GP: Yes, I think colleges could do a lot more to align their students’ competencies and interests with the world of work, so the college experience becomes much more efficient in helping students narrow or expand their options. I love what I did, but if I didn’t go the way I did, I thought hospital administration might have been a good area for me, too. I love the sciences, health care and all the things involved with it. But I also have an aptitude and love for managing large, complex organizations. I’ve been on several hospital boards, and I thought this would have been a fun place to work because it married my skills and talents and interests. I’d never heard of hospital administration in college or growing up. I didn’t know there was a profession and a separate skill set for that. There was this professional community I would have loved to join that I had no clue existed. Most college students are naive and stunted in their understanding of how broad and diverse the world of work is—and how they fit into it. That’s something colleges need to attend to, and few of them do. The technical schools do a better job of it. CAEL can be a catalyst to work in that area.
Evo: Do you think colleges should embrace the rise of work-based learning as a both/and opportunity to align programs and build partnerships or as an either/or risk to their traditional business model?

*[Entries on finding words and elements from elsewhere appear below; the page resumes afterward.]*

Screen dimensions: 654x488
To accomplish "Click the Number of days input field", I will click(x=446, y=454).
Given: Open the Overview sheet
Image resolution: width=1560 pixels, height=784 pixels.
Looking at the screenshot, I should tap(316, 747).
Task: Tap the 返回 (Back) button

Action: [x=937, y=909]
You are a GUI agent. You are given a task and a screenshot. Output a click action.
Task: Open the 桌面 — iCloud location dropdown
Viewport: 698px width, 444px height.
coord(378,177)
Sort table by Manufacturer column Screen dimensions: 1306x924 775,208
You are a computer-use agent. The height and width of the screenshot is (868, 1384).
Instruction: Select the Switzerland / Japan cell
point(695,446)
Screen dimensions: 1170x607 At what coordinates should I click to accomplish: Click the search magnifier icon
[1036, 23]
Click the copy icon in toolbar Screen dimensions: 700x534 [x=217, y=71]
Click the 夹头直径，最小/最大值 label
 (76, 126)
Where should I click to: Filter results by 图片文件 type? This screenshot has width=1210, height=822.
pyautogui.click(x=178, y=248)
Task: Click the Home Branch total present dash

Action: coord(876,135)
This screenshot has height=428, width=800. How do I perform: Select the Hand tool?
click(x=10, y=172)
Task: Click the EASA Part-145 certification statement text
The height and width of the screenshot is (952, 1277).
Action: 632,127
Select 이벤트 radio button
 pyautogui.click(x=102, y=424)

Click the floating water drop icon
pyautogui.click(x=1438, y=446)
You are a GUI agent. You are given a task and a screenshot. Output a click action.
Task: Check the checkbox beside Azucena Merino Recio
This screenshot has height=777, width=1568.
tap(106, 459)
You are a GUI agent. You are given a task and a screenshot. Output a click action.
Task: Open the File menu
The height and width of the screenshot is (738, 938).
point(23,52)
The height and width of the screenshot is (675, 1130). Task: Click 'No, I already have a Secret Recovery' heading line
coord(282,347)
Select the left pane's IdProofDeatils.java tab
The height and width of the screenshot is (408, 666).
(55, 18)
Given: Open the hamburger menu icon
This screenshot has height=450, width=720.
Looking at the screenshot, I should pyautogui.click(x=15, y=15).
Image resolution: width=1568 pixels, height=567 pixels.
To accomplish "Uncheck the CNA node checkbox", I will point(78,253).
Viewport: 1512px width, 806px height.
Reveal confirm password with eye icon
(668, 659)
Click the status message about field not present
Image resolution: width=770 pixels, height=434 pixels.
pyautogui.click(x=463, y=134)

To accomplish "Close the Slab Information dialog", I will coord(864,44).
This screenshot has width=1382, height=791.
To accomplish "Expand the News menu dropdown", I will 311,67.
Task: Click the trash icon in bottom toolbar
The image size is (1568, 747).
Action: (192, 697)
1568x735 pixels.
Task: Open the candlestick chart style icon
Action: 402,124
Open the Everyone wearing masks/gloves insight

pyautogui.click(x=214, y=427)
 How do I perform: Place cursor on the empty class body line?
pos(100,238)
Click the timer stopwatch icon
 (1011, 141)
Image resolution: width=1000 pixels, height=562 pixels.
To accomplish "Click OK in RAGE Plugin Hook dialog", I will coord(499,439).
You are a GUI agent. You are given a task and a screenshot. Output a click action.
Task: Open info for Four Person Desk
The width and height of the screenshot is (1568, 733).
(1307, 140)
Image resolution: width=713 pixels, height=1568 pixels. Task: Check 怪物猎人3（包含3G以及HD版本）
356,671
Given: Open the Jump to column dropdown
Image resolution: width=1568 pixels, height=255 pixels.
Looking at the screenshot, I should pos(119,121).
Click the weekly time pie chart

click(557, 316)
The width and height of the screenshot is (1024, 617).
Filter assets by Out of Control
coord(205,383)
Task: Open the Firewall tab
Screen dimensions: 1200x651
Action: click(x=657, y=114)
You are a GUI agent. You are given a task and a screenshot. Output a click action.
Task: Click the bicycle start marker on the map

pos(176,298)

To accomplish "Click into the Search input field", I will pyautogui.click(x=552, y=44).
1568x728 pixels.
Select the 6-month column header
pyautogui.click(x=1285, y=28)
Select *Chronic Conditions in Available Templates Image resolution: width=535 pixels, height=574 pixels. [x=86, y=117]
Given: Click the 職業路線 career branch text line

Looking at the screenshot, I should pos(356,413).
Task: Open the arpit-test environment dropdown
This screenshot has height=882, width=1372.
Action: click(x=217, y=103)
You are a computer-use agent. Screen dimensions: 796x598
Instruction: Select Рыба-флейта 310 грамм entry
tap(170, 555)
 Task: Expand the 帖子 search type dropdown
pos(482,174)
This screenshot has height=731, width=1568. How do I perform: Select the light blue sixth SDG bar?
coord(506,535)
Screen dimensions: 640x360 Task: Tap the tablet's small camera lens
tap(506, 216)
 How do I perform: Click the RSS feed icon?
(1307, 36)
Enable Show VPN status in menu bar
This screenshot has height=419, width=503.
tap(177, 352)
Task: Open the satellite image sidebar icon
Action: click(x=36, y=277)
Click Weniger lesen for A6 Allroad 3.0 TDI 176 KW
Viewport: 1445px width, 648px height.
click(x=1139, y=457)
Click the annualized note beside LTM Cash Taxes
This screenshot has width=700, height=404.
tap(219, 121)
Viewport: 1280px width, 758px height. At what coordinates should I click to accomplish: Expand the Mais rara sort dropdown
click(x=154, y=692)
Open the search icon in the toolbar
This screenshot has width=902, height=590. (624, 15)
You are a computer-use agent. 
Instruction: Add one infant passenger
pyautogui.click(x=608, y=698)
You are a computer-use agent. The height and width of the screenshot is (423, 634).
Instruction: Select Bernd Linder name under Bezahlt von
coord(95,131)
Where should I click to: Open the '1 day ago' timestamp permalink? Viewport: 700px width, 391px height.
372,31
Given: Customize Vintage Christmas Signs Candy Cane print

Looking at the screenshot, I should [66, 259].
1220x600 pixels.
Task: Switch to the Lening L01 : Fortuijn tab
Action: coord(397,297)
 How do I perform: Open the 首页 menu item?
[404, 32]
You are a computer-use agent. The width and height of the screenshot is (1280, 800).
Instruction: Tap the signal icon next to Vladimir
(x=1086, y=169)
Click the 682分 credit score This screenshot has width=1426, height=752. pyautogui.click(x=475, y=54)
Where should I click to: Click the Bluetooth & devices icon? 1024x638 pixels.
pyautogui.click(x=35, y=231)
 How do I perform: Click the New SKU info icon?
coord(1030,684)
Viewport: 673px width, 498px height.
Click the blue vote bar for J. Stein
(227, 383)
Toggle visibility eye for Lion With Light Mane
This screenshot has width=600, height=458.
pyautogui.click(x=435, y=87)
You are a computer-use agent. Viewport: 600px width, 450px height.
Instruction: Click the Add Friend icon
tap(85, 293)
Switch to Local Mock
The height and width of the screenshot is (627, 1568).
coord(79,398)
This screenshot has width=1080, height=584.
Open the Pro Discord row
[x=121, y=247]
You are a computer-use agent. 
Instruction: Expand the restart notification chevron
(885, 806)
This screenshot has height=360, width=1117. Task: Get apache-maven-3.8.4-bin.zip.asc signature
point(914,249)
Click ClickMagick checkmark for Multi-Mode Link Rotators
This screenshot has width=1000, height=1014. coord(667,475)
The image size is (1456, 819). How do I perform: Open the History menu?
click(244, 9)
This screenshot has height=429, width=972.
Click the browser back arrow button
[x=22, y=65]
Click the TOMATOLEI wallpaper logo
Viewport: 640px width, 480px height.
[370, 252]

GP: I think it’s an opportunity. Enlightened corporations understand the value of workplace learning. The old AT&T, Ma Bell, had enormous investments in workplace learning. In the book, I mention that the HR vice-president of Illinois Bell told me they assumed that a college graduate had no skills useful to the phone company except the ability to learn. They would then teach you the phone company. They had a special investment in workplace education, and they were one of CAEL’s early corporate partners because they understood what CAEL was trying to do and embraced it.
When I was at CAEL, the data showed that there corporations spent more money on postsecondary education than all the colleges in the country combined. Corporations have always understood the need to educate and train their workforce. They also understood that the quality of their workforce was their major competitive advantage. They’ve always invested in it, and CAEL has a future as a bridge between the two sectors.
Evo: What gives you the most hope for the future of postsecondary education?
GP: My optimism comes from the fact that usually when the country gets stressed, it responds and reacts in positive ways. If you look at the arc of the country, it had some dark periods, but the resilience and reliance of the American people and the institutions they support is evident. Over time, when the ship gets knocked over, it rights itself. I do fundamentally believe and hope in the collective wisdom and energy of the people of this country—that when they are tested, they respond and rise to the challenge.